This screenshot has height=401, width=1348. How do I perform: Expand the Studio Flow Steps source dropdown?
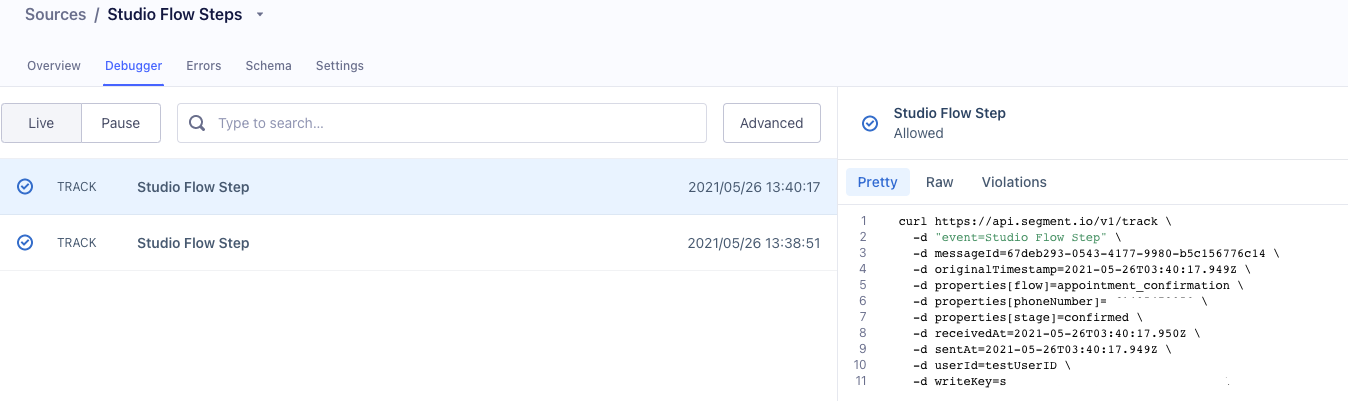[x=260, y=15]
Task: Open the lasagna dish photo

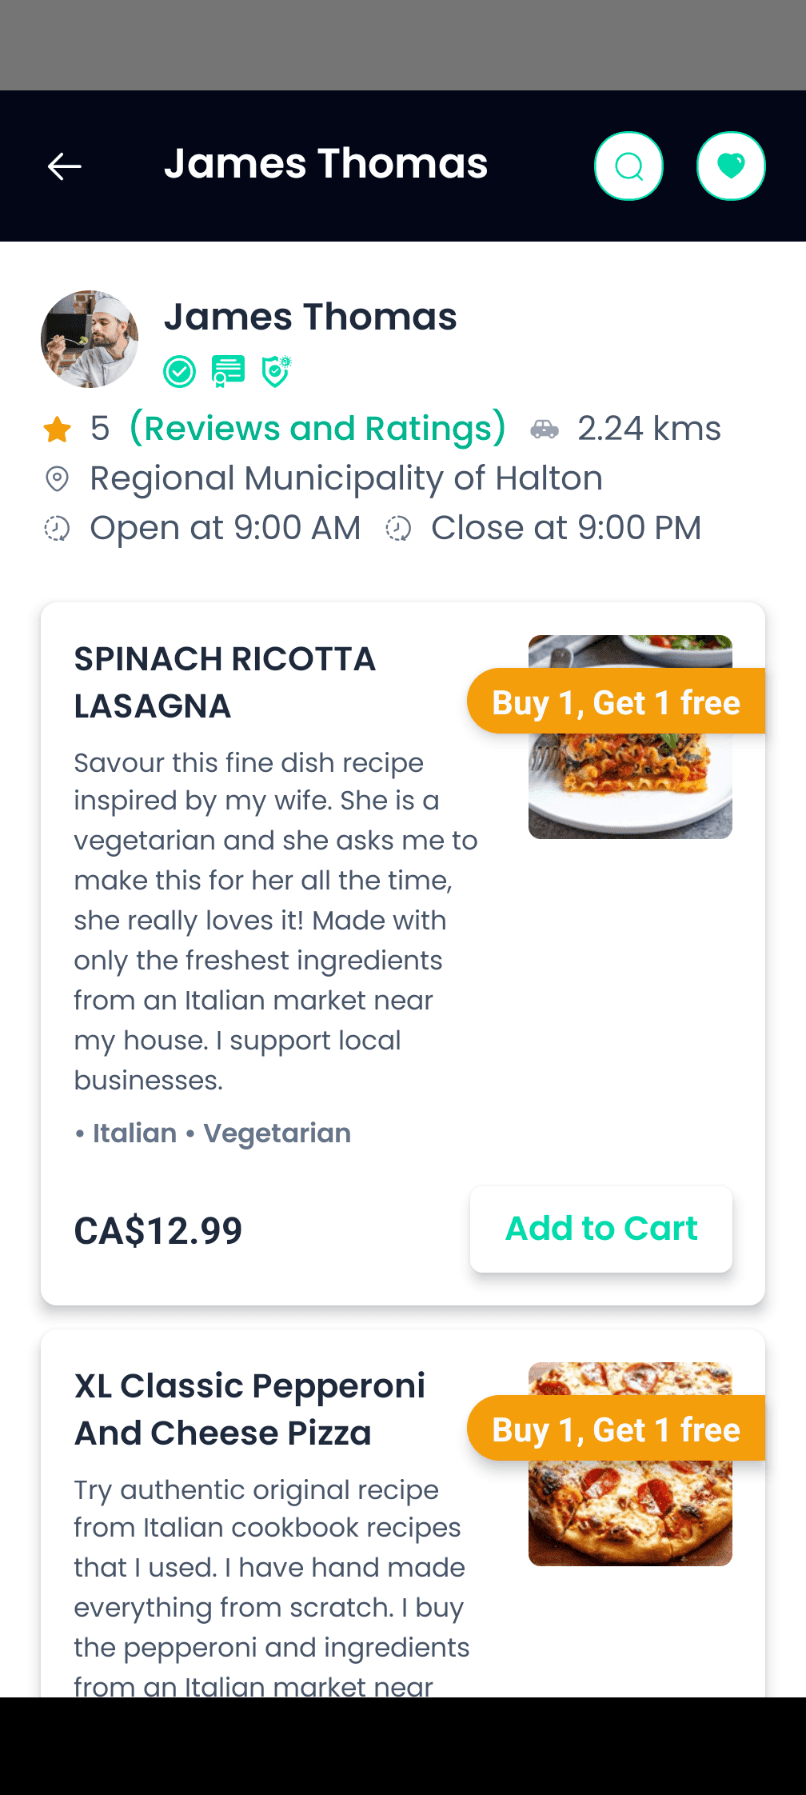Action: (630, 737)
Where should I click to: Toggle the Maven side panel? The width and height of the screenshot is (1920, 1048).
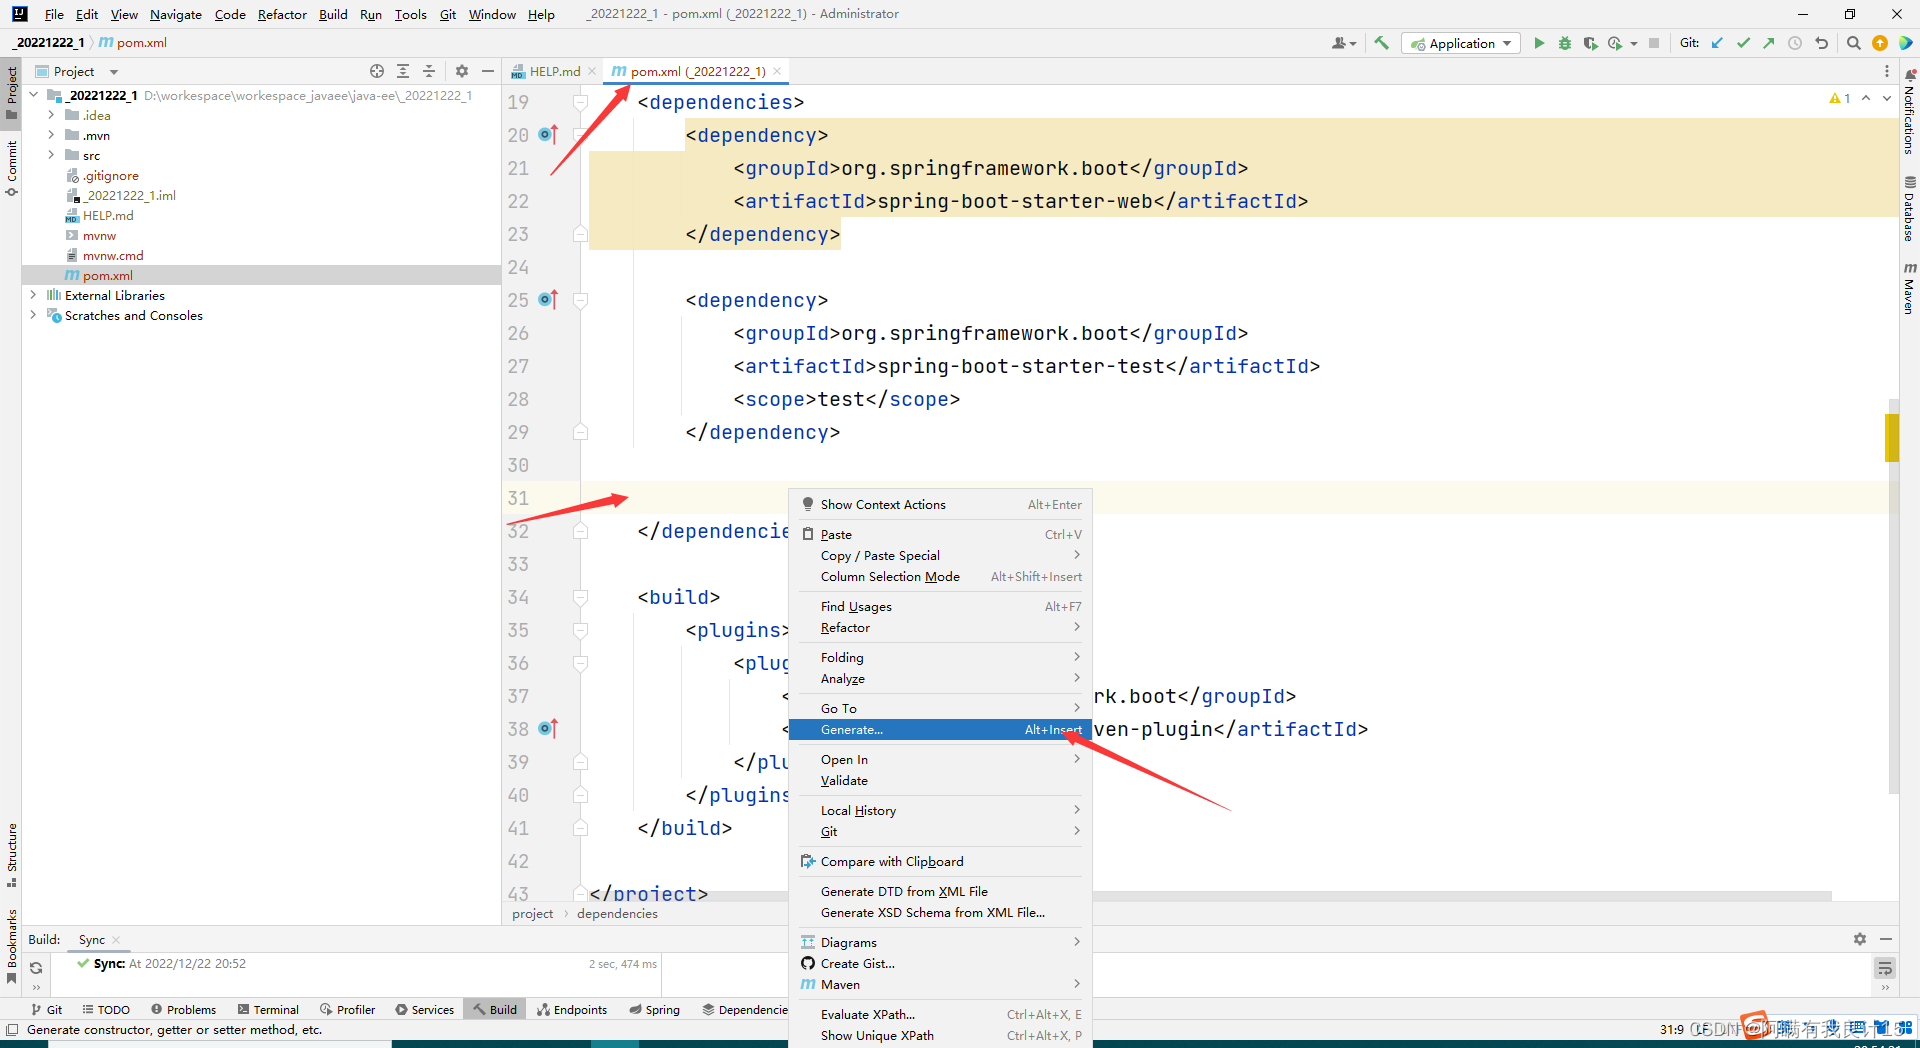point(1909,289)
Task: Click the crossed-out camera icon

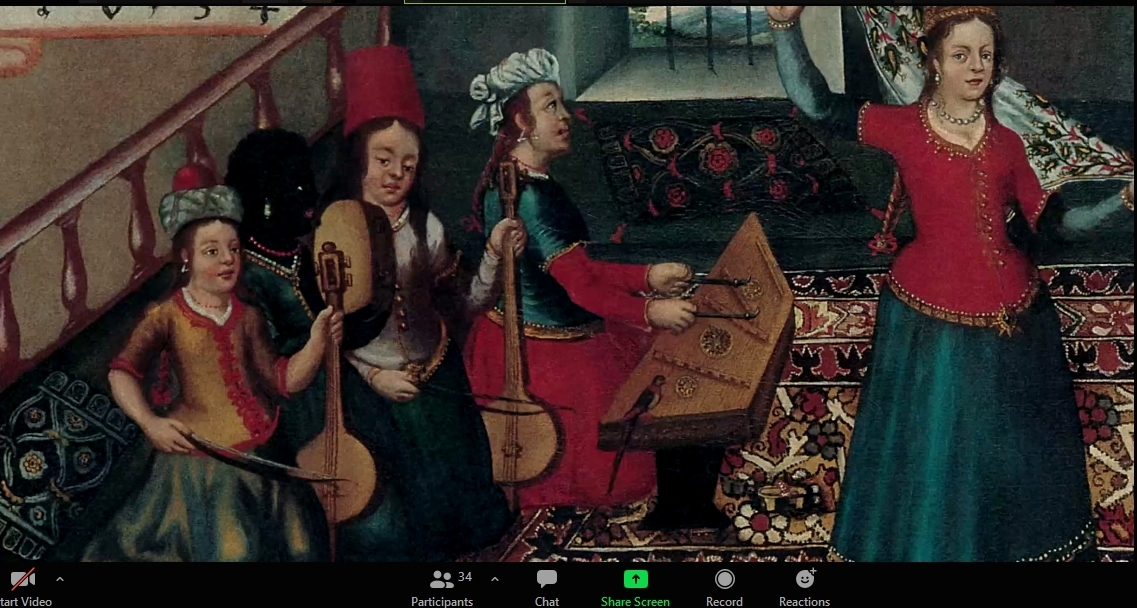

•••

*What the task asks*.
Reproduce every line of the material above, but drop the pictures.

*Answer to the problem*.
This screenshot has height=401, width=1348. How do I perform: Expand the Studio Flow Steps source dropdown?
[x=260, y=15]
Task: Open the lasagna dish photo

Action: (630, 737)
Where should I click to: Toggle the Maven side panel? The width and height of the screenshot is (1920, 1048).
point(1909,289)
Task: Click the crossed-out camera icon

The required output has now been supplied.